Jack B. Palmer, an American employee of Infosys, brought a whistle-blower lawsuit in Alabama in February 2011, saying that he had been punished and sidelined after he reported witnessing widespread visa fraud.
By JULIA PRESTON NYT Published: October 29, 2013
Infosys, the giant Indian technology outsourcing company, has agreed to pay $34 million in a civil settlement after federal prosecutors in Texas found it had committed “systemic visa fraud and abuse” when bringing temporary workers from India for jobs in American businesses, according to court documents and officials familiar with the case. The payment is the largest ever in a visa case.
After an investigation of more than two years, prosecutors on Wednesday will unveil the settlement as well as its accusations that Infosys “knowingly and unlawfully” brought Indian workers into the United States on business visitor visas since 2008, which avoided the higher costs and delays of a longer-term employment visa the workers should have had. They will charge that Infosys systematically submitted misleading information to American immigration authorities and consular officials to obtain the faster visas, unfairly gaining a competitive edge and undercutting American workers qualified for the jobs.
Federal investigators also found extensive omissions and errors in the hiring records Infosys was required to keep for its employees, which could have allowed thousands of Indians to continue working in this country after their visas had expired, according to the documents.
The lead prosecutor in the case, Shamoil Shipchandler, an assistant United States attorney in the Eastern District of Texas, said he could not comment on the settlement before a news conference scheduled for Wednesday in Plano, where Infosys has offices that handle its visa applications.
Infosys has steadfastly denied any accusations of visa abuse and fought the case vigorously. “Those claims are untrue and only unproven assertions,” the company said Tuesday in a statement. The company said its use of business visitor visas “was for legitimate business purposes and not in any way intended to circumvent the requirements” of the employment visa, which is known as H-1B.
Infosys, which is based in Bangalore, said the resolution of the case was not yet completed. “Infosys’ policy demands adherence to all laws, rules and regulations everywhere we operate and we continue to take our compliance obligations seriously,” the statement said.

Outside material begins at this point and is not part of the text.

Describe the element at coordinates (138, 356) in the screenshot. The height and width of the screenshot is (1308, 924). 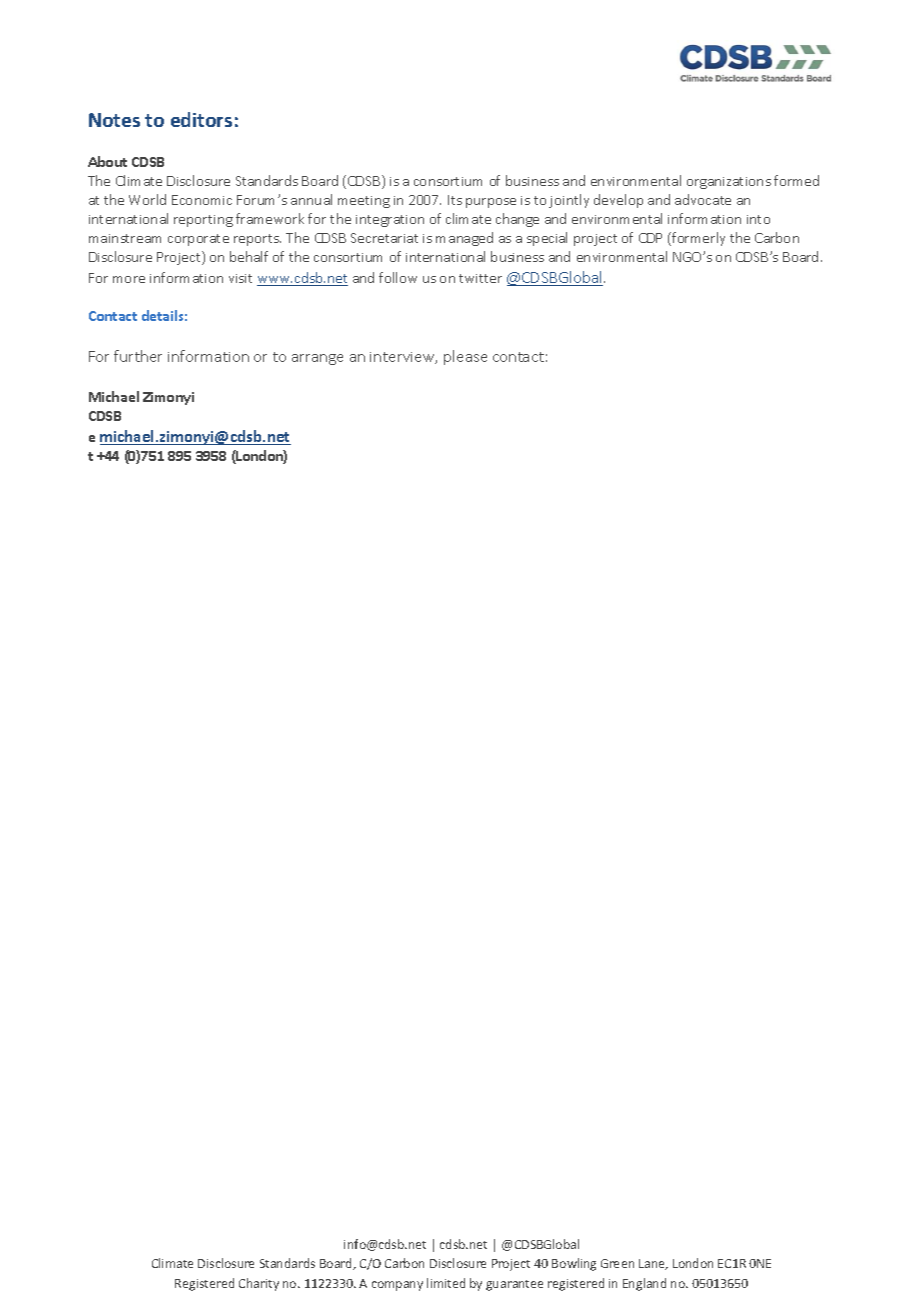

The settlement is one of several setbacks in this country for Infosys, and could also affect other big Indian outsourcing companies that rely on the temporary H-1B employment visas to bring thousands of workers from India each year for technology contracts here. In a class-action lawsuit filed this year in Wisconsin, four American tech workers assert that Infosys broadly discriminates against Americans with its practice of employing mainly South Asians in the United States.

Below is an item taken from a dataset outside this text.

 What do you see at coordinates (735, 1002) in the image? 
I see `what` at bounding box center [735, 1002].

The outcome in Texas is long-awaited relief to an American employee of Infosys, Jack B. Palmer. He spurred the federal investigation by bringing a whistle-blower lawsuit in Alabama in February 2011, saying that he had been punished and sidelined by Infosys executives after he reported witnessing widespread visa fraud. Since then, Mr. Palmer said by email, the case has continued to dominate his life. He has remained on the company’s payroll while cooperating with a federal investigation that has ground slowly forward, but he has not been assigned any work or spoken with anyone at Infosys for many months.
“Despite the personal toll it took on me, it would have been much worse in the long run if I had turned the other cheek,” Mr. Palmer said. “It was a question of right and wrong, following my conscience and following the law.”
Infosys strongly rejected Mr. Palmer’s claims and fought his whistle-blower case, which was dismissed last year by a federal judge in Alabama.
But the time Mr. Palmer has invested is likely to be worth it. Mr. Shipchandler and Mr. Palmer’s lawyer, Kenneth Mendelsohn of Montgomery, Ala., declined to state a figure, but people familiar with the case said Mr. Palmer could receive as much as $5 million from the payment Infosys will make to the federal government, under a provision of federal false claims law.
One of India’s largest technology outsourcing companies, Infosys employs 160,000 people in 30 countries, including about 15,000 people in the United States.